An additional 10,000 job cuts are coming at telecommunications networking company Lucent Technologies as the market for its products continues to fizzle.
The company said it will lay off another 10,000 workers by the close of its 2003 fiscal year, as it continues to cut costs in an attempt to ride out tough economic conditions in the technology sector.
Lucent has been cutting jobs since 2000 as it has sought to stabilise its economic health, which has been hit hard by the economy and huge drops in corporate IT spending. Last April, Lucent announced that it would reduce its workforce to 50,000 from about 62,000. Later, the company estimated that it would cut more workers, leaving about 45,000 employees.

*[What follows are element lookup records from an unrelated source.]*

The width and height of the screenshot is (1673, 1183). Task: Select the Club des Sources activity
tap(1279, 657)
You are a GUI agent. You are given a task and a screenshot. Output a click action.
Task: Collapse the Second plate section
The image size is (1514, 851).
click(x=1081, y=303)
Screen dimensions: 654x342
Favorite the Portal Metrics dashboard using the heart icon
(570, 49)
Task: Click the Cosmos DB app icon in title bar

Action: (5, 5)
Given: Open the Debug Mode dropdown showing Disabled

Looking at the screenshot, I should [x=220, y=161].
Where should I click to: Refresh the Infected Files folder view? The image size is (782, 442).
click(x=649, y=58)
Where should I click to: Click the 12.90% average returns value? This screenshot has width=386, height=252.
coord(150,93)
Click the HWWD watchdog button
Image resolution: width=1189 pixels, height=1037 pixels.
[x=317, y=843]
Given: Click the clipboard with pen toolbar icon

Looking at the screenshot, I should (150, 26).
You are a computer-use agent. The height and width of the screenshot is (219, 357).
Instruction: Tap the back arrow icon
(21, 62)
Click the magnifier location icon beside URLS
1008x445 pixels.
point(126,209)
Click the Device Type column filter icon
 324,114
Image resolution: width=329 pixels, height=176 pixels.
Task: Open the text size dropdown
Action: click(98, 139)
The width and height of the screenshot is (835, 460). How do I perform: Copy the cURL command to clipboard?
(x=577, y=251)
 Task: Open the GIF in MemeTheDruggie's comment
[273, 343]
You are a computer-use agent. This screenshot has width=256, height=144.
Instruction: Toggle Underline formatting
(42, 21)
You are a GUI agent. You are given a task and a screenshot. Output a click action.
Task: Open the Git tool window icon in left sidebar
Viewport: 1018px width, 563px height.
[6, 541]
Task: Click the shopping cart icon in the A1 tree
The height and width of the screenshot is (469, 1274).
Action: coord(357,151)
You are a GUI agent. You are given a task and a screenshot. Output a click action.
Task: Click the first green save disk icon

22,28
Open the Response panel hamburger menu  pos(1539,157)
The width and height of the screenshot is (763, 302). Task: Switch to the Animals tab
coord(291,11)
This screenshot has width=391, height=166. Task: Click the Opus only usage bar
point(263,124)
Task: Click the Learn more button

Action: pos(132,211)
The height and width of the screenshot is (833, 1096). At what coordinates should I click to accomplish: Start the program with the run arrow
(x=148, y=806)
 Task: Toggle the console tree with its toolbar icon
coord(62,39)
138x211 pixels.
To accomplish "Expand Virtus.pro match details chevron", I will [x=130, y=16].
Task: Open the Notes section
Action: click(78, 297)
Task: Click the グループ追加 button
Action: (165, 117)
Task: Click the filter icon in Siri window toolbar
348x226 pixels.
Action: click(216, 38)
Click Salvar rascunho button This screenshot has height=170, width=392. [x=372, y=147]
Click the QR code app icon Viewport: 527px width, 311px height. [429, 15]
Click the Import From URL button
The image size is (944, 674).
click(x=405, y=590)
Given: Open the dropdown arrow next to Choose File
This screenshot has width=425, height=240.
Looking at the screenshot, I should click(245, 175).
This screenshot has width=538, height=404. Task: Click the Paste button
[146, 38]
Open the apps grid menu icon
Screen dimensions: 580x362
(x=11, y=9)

The latest layoffs are part of what the company said is a more aggressive restructuring plan than previously announced.
Bill Price, a Lucent spokesman, said the company has about 47,000 workers, of whom 2,000 were previously scheduled for layoffs by the end of December. The company now expects to have about 35,000 employees by the end of fiscal 2003, he said.
"Clearly, we are in an unprecedented time in terms of telecom and the decline in spending," Price said. Yet despite the layoffs and continuing glum outlook, Lucent expects to be profitable by the end of fiscal 2003 due to the cuts and other adjustments it's making, Price said. "Certainly, this is a difficult period to be in telecom and going through this crunch, but we do have a break-even plan."
To reach that goal, Lucent will focus on markets where customers are spending now to beef up existing systems, rather than working on new products that would be hard to sell in lean times.
"Customers are going through the crunch, too," Price said. "Our customers are looking at their networks to leverage what they have."
Jeff Kagan, an independent telecommunications analyst, said that for Lucent and competitors in similar straits such as Nortel Networks, conditions will worsen until the market hits bottom and stabilises.
"The future for companies like Lucent is still bright because, when customers start spending again," they'll turn to Lucent and its competitors, he said.
Lucent and Nortel made so many acquisitions of other companies in recent years that they grew too large too quickly, with too many employees to maintain, Kagan said. "When the spending stopped, they were left hanging."